-- start of MATERIAL SUPPLIED --
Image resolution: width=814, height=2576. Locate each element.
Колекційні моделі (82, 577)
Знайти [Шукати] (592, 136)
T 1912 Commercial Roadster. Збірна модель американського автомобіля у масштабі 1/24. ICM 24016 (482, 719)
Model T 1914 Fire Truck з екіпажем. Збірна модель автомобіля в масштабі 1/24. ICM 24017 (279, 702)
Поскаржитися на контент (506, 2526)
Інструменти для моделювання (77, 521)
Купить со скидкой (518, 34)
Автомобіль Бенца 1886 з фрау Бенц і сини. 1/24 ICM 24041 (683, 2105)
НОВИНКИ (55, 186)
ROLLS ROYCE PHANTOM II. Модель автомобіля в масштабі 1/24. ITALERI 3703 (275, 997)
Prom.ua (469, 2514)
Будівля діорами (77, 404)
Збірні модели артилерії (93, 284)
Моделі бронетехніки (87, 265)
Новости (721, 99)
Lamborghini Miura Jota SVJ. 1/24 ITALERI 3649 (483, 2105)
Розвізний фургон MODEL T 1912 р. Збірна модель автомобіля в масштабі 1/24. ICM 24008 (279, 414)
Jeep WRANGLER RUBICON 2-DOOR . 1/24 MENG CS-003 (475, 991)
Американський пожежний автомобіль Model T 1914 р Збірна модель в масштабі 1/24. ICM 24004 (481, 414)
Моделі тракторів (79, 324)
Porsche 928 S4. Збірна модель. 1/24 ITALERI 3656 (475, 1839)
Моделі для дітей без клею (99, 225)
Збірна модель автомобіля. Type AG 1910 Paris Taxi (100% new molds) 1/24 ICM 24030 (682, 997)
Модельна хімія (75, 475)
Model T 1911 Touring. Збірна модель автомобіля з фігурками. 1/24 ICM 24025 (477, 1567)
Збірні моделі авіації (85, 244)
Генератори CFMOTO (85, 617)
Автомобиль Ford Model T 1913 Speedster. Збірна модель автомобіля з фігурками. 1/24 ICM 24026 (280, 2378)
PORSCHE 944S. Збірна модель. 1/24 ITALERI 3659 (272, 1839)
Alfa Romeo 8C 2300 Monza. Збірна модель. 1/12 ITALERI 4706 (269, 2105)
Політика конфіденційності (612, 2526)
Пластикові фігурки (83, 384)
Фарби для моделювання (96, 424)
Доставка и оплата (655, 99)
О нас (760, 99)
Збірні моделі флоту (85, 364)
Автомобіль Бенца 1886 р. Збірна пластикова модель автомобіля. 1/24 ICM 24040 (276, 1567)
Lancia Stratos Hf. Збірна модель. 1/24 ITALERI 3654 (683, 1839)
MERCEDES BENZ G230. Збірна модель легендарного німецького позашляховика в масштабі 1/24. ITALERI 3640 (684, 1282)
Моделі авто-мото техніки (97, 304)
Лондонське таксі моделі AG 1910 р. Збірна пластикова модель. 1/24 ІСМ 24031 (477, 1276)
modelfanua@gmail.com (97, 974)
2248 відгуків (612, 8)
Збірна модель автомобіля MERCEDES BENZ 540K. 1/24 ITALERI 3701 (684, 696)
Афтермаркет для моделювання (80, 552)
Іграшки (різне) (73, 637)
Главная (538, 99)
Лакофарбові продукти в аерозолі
-- end of MATERIAL SUPPLIED --
» EXERCISE AIM:
Write out all of the lines above again, substituting "Italeri" for every occurrence of "ITALERI" and leaving everything else the same.

» WRITTEN RESPONSE:
Image resolution: width=814, height=2576. Locate each element.
Колекційні моделі (82, 577)
Знайти [Шукати] (592, 136)
T 1912 Commercial Roadster. Збірна модель американського автомобіля у масштабі 1/24. ICM 24016 (482, 719)
Model T 1914 Fire Truck з екіпажем. Збірна модель автомобіля в масштабі 1/24. ICM 24017 (279, 702)
Поскаржитися на контент (506, 2526)
Інструменти для моделювання (77, 521)
Купить со скидкой (518, 34)
Автомобіль Бенца 1886 з фрау Бенц і сини. 1/24 ICM 24041 (683, 2105)
НОВИНКИ (55, 186)
ROLLS ROYCE PHANTOM II. Модель автомобіля в масштабі 1/24. Italeri 3703 (275, 997)
Prom.ua (469, 2514)
Будівля діорами (77, 404)
Збірні модели артилерії (93, 284)
Моделі бронетехніки (87, 265)
Новости (721, 99)
Lamborghini Miura Jota SVJ. 1/24 Italeri 3649 (483, 2105)
Розвізний фургон MODEL T 1912 р. Збірна модель автомобіля в масштабі 1/24. ICM 24008 (279, 414)
Jeep WRANGLER RUBICON 2-DOOR . 1/24 MENG CS-003 (475, 991)
Американський пожежний автомобіль Model T 1914 р Збірна модель в масштабі 1/24. ICM 24004 (481, 414)
Моделі тракторів (79, 324)
Porsche 928 S4. Збірна модель. 1/24 Italeri 3656 (475, 1839)
Моделі для дітей без клею (99, 225)
Збірна модель автомобіля. Type AG 1910 Paris Taxi (100% new molds) 1/24 ICM 24030 (682, 997)
Модельна хімія (75, 475)
Model T 1911 Touring. Збірна модель автомобіля з фігурками. 1/24 ICM 24025 (477, 1567)
Збірні моделі авіації (85, 244)
Генератори CFMOTO (85, 617)
Автомобиль Ford Model T 1913 Speedster. Збірна модель автомобіля з фігурками. 1/24 ICM 24026 (280, 2378)
PORSCHE 944S. Збірна модель. 1/24 Italeri 3659 (272, 1839)
Alfa Romeo 8C 2300 Monza. Збірна модель. 1/12 Italeri 4706 (269, 2105)
Політика конфіденційності (612, 2526)
Пластикові фігурки (83, 384)
Фарби для моделювання (96, 424)
Доставка и оплата (655, 99)
О нас (760, 99)
Збірні моделі флоту (85, 364)
Автомобіль Бенца 1886 р. Збірна пластикова модель автомобіля. 1/24 ICM 24040 (276, 1567)
Lancia Stratos Hf. Збірна модель. 1/24 Italeri 3654 (683, 1839)
MERCEDES BENZ G230. Збірна модель легендарного німецького позашляховика в масштабі 1/24. Italeri 3640 (684, 1282)
Моделі авто-мото техніки (97, 304)
Лондонське таксі моделі AG 1910 р. Збірна пластикова модель. 1/24 ІСМ 24031 (477, 1276)
modelfanua@gmail.com (97, 974)
2248 відгуків (612, 8)
Збірна модель автомобіля MERCEDES BENZ 540K. 1/24 Italeri 3701 (684, 696)
Афтермаркет для моделювання (80, 552)
Іграшки (різне) (73, 637)
Главная (538, 99)
Лакофарбові продукти в аерозолі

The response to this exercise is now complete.